Input data
________________
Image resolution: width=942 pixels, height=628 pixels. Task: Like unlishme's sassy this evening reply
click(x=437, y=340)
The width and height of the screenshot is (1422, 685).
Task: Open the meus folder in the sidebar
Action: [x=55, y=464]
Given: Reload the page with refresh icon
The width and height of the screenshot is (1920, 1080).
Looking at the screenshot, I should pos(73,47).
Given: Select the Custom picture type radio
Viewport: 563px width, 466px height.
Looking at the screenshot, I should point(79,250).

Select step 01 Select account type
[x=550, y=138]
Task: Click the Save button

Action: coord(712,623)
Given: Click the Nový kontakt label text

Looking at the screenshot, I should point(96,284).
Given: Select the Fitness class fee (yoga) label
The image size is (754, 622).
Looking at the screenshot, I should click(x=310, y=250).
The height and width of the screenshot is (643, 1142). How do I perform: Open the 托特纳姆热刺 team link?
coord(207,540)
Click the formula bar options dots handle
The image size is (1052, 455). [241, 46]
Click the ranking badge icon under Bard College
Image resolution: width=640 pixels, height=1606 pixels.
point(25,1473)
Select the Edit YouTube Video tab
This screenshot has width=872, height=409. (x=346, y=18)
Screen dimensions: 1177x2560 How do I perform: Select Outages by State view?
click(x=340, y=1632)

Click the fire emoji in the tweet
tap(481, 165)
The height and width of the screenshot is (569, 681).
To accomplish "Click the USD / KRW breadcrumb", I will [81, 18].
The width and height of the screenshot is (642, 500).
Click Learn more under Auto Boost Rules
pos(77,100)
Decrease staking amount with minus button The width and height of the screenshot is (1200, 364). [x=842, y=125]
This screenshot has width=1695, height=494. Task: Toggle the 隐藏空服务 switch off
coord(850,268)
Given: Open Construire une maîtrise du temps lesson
________________
Report each line in the data above that holds the word "with" by copying it.

Given: Reload the page with refresh icon
Decrease staking amount with minus button The width and height of the screenshot is (1200, 364). [x=842, y=125]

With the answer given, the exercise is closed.